La otra en México y mas allá provoca -tal vez en contra de su propósito explícito, pero en efecto- la reflexión sobre la relación entre movimientos emancipadores, partidos de izquierda y el Estado. Plantea no sólo cómo se pueden mezclar y dividir las cartas, sino también cómo se pueden cambiar las reglas del juego. Actualmente la pregunta decisiva de los gobiernos de izquierda es si y de qué manera están en condiciones de romper con los proyectos políticos y económicos dominantes. Para esto deben cambiarse radicalmente las reglas del juego. Tal vez sería posible introducir otro concepto en relación con los zapatistas: el de «respondiendo caminamos». No pretendo ser insolente, y desconozco si existe algún término similar. Un término como éste podría concebirse para llenarlo con la búsqueda, cada vez más concreta, de alternativas, o bien con tantas perspectivas existentes, precisamente con la variedad y apertura de éstas.

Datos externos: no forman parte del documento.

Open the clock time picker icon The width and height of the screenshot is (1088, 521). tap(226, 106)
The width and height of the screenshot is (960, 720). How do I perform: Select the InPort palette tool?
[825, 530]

No puedo juzgar de manera precisa la relación concreta entre las distintas prácticas partidarias y los movimientos orientados hacia el Estado en América Latina. La posición de los zapatistas en México da la orientación mas bien de la no-relación. Para muchos otros movimientos, incluyendo muchos movimientos europeos, los zapatistas siguen siendo un punto de referencia, a pesar de las experiencias negativas, como la de Alemania con la coalición de gobierno del Partido Socialdemócrata y el Partido Ecologista desde 1998, o las de Uruguay y Brasil, donde las expectativas de mucha gente de izquierda en cuanto a «los propios» en el gobierno, eran bastante altas.
* Ulrich Brand es profesor de ciencias políticas en la Universidad de Kassel, Alemania, y militante en varios grupos internacionalistas.